Become a Farmer! Community-Shared Agriculture Platform

As Greeks struggle to adapt to a protracted period of harsh austerity, new initiatives have emerged that break with existing economic and social practices and offer new models of organizing the way we provide for and take care of our selves. One of the most interesting of these initiatives comes from the tradition of community-shared agriculture (CSA), in which individuals pre-book a share of the weekly harvest of small farmers. Although CSA’s have existed in Japan, North America and Western Europe for decades, Gine Agrotis (Become a Farmer!), which began operating in Greece in March 2012,  is something  new for Greece.

Home page of the (Gine Agrotis) “Become a Farmer” website

The idea behind Gine Agrotis is relatively simple. Register with the platform and book a field on one of the certified organic farms that belong to the service’s network. You decide how much land to reserve; there are two-, three- and four-person packages available, at a cost ranging from €14.20 to €20.90 per week. In contrast to many other CSAs, you also decide what vegetables you want “your” farmer to plant for you, selecting from a list of vegetables that can be seasonally grown. You prepay for a year’s worth of the harvest from your plot. About 30 to 90 days after the agreement has been made, your first weekly shipments of the vegetables from your plot start being delivered to your home or office.

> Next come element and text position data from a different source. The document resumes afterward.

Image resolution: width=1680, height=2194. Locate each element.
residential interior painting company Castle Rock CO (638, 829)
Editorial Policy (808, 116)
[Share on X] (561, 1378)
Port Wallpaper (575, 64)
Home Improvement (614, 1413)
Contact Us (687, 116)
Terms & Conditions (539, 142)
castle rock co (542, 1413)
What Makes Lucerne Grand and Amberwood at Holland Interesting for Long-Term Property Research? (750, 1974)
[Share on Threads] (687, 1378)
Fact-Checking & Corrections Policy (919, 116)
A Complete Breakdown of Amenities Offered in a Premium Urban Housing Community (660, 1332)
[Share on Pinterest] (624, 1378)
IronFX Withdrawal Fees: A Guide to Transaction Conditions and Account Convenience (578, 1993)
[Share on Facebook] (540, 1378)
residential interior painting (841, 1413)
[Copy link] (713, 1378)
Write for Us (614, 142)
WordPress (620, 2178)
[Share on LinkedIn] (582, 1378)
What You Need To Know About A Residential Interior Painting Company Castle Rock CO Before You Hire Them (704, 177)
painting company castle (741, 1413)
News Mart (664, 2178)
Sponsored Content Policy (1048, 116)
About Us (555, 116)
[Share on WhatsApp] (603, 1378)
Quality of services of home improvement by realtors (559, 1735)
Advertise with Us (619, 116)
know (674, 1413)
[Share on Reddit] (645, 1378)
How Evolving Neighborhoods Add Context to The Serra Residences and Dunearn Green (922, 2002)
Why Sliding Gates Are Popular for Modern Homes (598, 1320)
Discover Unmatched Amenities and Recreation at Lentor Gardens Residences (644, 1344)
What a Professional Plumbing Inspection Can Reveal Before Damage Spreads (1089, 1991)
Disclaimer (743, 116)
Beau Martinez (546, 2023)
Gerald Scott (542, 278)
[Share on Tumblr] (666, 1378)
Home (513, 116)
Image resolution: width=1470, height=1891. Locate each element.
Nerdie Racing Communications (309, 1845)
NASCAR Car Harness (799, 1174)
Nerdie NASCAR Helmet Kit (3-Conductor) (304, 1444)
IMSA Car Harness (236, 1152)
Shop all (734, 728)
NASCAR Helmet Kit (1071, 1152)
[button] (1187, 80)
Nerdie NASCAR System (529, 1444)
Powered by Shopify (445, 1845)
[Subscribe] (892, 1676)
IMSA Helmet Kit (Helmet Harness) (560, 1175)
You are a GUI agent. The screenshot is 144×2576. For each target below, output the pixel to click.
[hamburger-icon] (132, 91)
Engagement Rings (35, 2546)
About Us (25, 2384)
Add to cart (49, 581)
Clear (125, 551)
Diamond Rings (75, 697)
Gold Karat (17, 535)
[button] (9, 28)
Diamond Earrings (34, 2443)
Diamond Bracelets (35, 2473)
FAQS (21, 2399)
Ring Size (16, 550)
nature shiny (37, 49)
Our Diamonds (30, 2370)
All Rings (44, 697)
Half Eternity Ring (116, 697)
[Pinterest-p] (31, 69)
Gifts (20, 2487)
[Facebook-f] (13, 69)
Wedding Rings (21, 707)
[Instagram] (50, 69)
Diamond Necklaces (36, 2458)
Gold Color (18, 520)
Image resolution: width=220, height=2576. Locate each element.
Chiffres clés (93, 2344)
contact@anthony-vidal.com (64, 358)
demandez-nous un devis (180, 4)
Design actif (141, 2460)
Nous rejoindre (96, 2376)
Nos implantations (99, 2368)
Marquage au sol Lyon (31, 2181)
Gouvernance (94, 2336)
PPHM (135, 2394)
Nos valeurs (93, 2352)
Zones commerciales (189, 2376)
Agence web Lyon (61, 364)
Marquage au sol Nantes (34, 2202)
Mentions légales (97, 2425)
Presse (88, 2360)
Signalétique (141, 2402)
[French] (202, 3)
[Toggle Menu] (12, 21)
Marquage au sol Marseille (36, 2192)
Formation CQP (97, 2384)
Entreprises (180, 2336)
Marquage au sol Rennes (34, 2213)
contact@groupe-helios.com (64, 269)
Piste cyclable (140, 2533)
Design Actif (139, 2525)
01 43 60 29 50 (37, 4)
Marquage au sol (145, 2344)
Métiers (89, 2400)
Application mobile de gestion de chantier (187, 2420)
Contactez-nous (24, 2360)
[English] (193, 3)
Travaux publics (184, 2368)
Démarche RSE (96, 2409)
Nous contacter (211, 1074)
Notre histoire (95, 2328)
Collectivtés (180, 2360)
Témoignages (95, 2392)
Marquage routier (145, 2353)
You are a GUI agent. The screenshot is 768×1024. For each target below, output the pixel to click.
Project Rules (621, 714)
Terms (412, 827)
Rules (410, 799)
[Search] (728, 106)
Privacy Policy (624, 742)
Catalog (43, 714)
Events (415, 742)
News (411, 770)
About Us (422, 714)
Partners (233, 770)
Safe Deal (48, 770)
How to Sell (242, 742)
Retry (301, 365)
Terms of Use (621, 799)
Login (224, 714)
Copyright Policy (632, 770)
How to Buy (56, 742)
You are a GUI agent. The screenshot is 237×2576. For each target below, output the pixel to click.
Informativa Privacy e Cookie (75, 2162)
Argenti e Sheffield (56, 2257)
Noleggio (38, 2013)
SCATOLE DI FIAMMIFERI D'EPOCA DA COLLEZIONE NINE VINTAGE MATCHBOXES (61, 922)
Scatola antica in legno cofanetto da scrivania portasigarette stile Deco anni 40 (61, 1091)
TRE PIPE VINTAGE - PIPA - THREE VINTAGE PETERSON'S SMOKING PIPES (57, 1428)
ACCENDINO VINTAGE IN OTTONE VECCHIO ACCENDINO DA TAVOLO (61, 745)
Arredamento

The initiative is based on an innovative and disruptive business model that leverages the potential of a social networking platform to connect local  farmers, in large part young farmers, directly with consumers. Cutting out the middlemen means better prices for both consumer and farmer. Farmers are freed from distribution concerns and associated costs (they also benefit from lower fees for inspection that Gine Agrotis has secured for them in the context of the QWays ISO Certification system for organic farming, to which all the network’s farmers are committed to applying.) Subscribers are guaranteed organically grown food that is fresher than what they would probably find anywhere in the city and at lower cost.

As Gine Agrotis suggests, food is political. What and how we eat reflects positions we have taken on a range of social, health and environmental issues. In this light “becoming a farmer” can usher in other changes in the way its subscribers live. One involves trading in winter strawberries and fall asparagus for local seasonal produce with a decidedly smaller carbon footprint. The platform also ties its urban consumers more directly to the process by which their food is grown. Subscribers can visit their fields and receive regular posts with photos showing the progress of the crops in their field (apparently there’s also an idea of providing live video streaming from the field).

Gine Agrotis was founded by Dimitris Koutsolioutsos, a 26-year-old graduate of the Athens University of Economics and Business and son of the businessman who started the enormously successful Greek-based international luxury goods manufacturer, Folie-Folie. Koutsolioutsos rightly sees this initiative as an attempt to “break the market”, and a way to offer “a better quality of life to the city’s residents.”

Healthful eating is naturally part of this better quality of living. I am fairly certain that most subscribers wind up eating a greater quantity of fresh vegetables as part of their diet. And at times, such as those occasioned by a bumper crop of zucchini, in ever more creative ways.